Dosen Fakultas Psikologi Universitas Negeri Malang (UM) Gebi Angelina Zahra SPsi MPsi mengatakan itu merupakan sebuah persepsi dari setiap manusia. Mengapa hal itu terjadi? Gebi menjelaskan jika seseorang yang melakukan perjalanan berangkat dan untuk menuju ke tempat yang dituju tidak mengetahui rutenya sama sekali, maka individu itu tidak mengetahui posisinya di mana.
“Saat perjalanan berangkat, apalagi kalau tempatnya baru, kita di posisi yang tidak tahu rutenya sama sekali. Nah, di kondisi perjalanan itu ada yang namanya persepsi terhadap tempat yang namanya landmark. Jadi, landmark itu kita melihat, jika ada tanda di tempat itu, oh ini ada tandanya di tempat A, oh ada bangunan ini. Sehingga saat mencari landmark-nya, kita tidak tahu bahwa posisi sudah dekat atau masih jauh. Karena kita nggak punya landmark,” ungkap Gebi kepada Tugu Jatim, Rabu (07/06/2023).

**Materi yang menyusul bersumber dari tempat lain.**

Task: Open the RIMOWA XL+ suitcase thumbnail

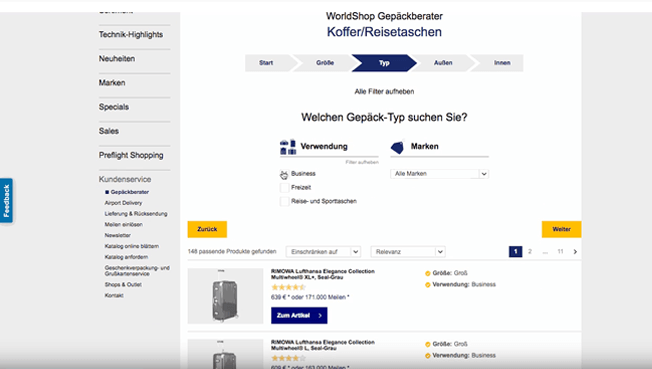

Dia juga mengungkapkan, sering kali ketika individu atau seseorang itu ketika berangkat benar-benar tidak mengetahui clue tempat sama sekali sehingga posisi rute yang dia lalui tidak diketahui langsung.
“Nah, ketika berangkat kita benar-benar clueless atau tidak punya clue tempat sama sekali. Posisi saya di rute ini ada di sebelah mana,” katanya.
Namun ketika kembali ke tempat yang merupakan lokasi di mana seseorang itu berangkat, maka seorang individu itu sudah mengenal landmarknya atau tanda. Sehingga seorang individu tersebut lebih familier dengan jalan di mana dia kembali pulang.
“Ketika kembali kita sudah lihat di jalan ini nanti ada bangunan ini, jalan ini nanti ketemu Indomaret atau bangunan apa. Sehingga ketika kita pulang sudah tahu landmark-nya. Sehingga ketika pulang merasa cepat,” beber Gebi.
Bagaimana Korelasi Persepsi dengan Kecemasan?
Sementara itu, ketika persepsi tersebut dikorelasikan dengan kecemasan, psikolog UM ini mengatakan persepsi tersebut sifatnya netral. Gebi mengatakan, persepsi itu bisa dimaknai dari adanya tangkapan hasil dari panca indera setiap manusia.
Dia mencontohkan saat manusia masih balita, setiap orang tua mengenalkan banyak ragam bentuk, baik itu bentuknya bulat, kotak, persegi panjang, atau banyak bentuk lainnya. Pengenalan beragam label dari semenjak kita kecil hingga dewasa itu merupakan sebuah persepsi.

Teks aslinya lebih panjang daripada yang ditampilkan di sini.